• Email - Cron task 'Text Extractor Worker' executed - Error

  • We tried to make OpenKM as intuitive as possible, but an advice is always welcome.
We tried to make OpenKM as intuitive as possible, but an advice is always welcome.
Forum rules: Please, before asking something see the documentation wiki or use the search feature of the forum. And remember we don't have a crystal ball or mental readers, so if you post about an issue tell us which OpenKM are you using and also the browser and operating system version. For more info read How to Report Bugs Effectively.
 #30882  by kvijay
 
I received the following message to administrator email id.

Subject : Cron task 'Text Extractor Worker' executed - Error
Code: Select all
Sourced file: inline evaluation of: ``new com.openkm.extractor.TextExtractorWorker().run();'' : Method Invocation run : at Line: 1 : in file: inline evaluation of: ``new com.openkm.extractor.TextExtractorWorker().run();'' : .run ( ) Target exception: java.lang.OutOfMemoryError: Java heap space
What does it mean and what action to be taken.

With regards,

K Vijay
 #30902  by jllort
 
It means few heap memory to execute the process. Go to $TOMCAT_HOME/bin/setenv.sh ( or setenv.bat ) and increase the maxPermSize value ( for example 512MB ). Then restart the openkm. Thas has been caused because openkm execute a thread for indexing a document, but the process needed more memory than max allowed, that caused a heap error ( could be a huge pdf or similar )
 #39693  by gwaitsi
 
Hi Jllort

I have just started receiving this message yesterday, even though i hadn't uploaded any new documents.
i increased the memory per your suggestion, but am still getting an email every 5min since i increased the memory.
yesterday, i had only receive one email when the memory was set to 512
 #39700  by jllort
 
Try with 1024m and after set the parameter will be modified you must restart the openkm. If the problem persists, then should take a look at your actual queue, should be one document that's is causing the problem ( need a lot of heap to be processed ), if increasing memory not solves the problem, tell us and I will try to explain how to detect the file and what do with it.
 #39708  by gwaitsi
 
I don't know what was wrong, but there were 900 pending tasks and nothing being executed.
Now there are 16000 but they are being executed and the number is decreasing.
So i guess it will take some hours before the everything has been processed.
 #39710  by gwaitsi
 
hi Jllort,

java become stuck with 100% CPU, so i up increased the MaxPerm to 1024m from 768m and restart the server.
The TextExtractionQueue was stuck around 12,500 and not processing.
The only way i could get it to process, was to rebuild the index but then it reset the queue to 16,000

now it is stuck at 10,600 and i see it seems stuck on a specific PDF file.
i can see from the processes in the webview that it is the cuneiform that is stuck.

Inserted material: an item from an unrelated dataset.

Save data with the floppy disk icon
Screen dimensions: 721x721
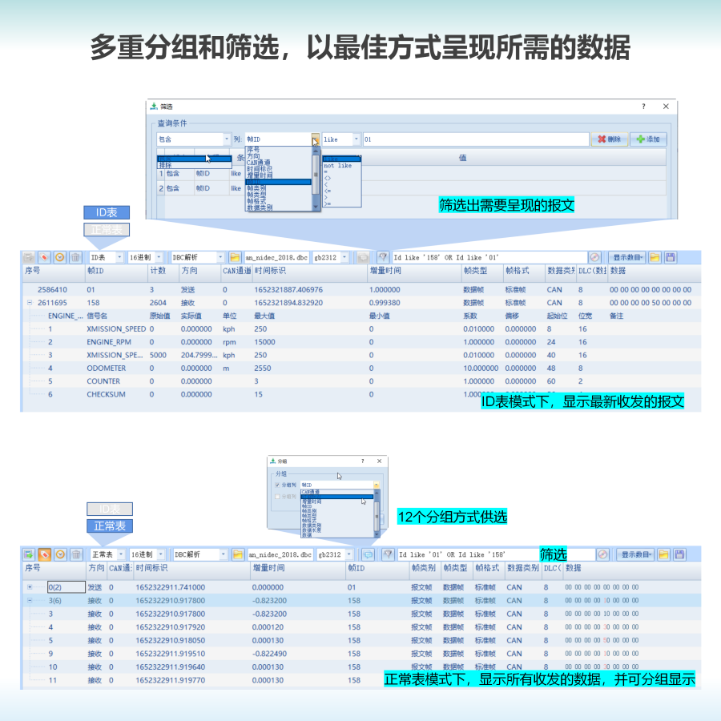pyautogui.click(x=671, y=256)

when i local on the process monitor, i see cuneiform is continuing to process views

Is there another way to restart the processing if it is stuck like that again? or to clear the webform
 #39719  by jllort
 
My suggestion, depending your OS version consider switch to tesseract.
Get the document UUID and then update database to indicate has been processed
Code: Select all
select * from OKM_NODE_BASE WHERE NBS_UUID = 'DOC UUID' 
The field you must update is named NBS_TEXT_EXTRACTED with value to 'T'
 #39726  by gwaitsi
 
i've changed to tesseract as you have suggested, and i note that the output files are now named "okm1234.txt.txt"
Under cuneiform they were named "okm1234.txt" and i think this is a problem, because the tmp files are not being deleted as they were under cuneiform.

looking at some of the text file under both tesseract and cuneiform, i see no text of any value.

Is it possible to see what text has been associated to a document?
 #39727  by gwaitsi
 
I added com.openkm.extractor.Tesseract3TextExtractor and removed the cuneiform one, and removed the "-l eng" and the files now have no extension. is that correct?

under tesseract it seems to process much slower than cuneiform but i don't see with either, any quality in the character recognition.
 #45048  by ulinuha
 
jllort wrote: Sun Jan 11, 2015 12:16 pm It means few heap memory to execute the process. Go to $TOMCAT_HOME/bin/setenv.sh ( or setenv.bat ) and increase the maxPermSize value ( for example 512MB ). Then restart the openkm. Thas has been caused because openkm execute a thread for indexing a document, but the process needed more memory than max allowed, that caused a heap error ( could be a huge pdf or similar )
I've tried this and didn't work.
I solved by this.

Try to update the service paramater
1. First stop the OpenKM service
2. Go to $TOMCAT_HOME/bin/openkmw.exe
Click "Java" tab, in Java Options: insert:
-Xmx2048m (or any number refer to your preference/ hardware)
-Xms1024m (or any number refer to your preference/ hardware)
Capture.PNG
Capture.PNG (10.59 KiB) Viewed 5406 times
3. Start OpenKM service
 #45066  by jllort
 
Xms and Xmx must not be added here. Really the two fields "initial memory" etc.. .are for it.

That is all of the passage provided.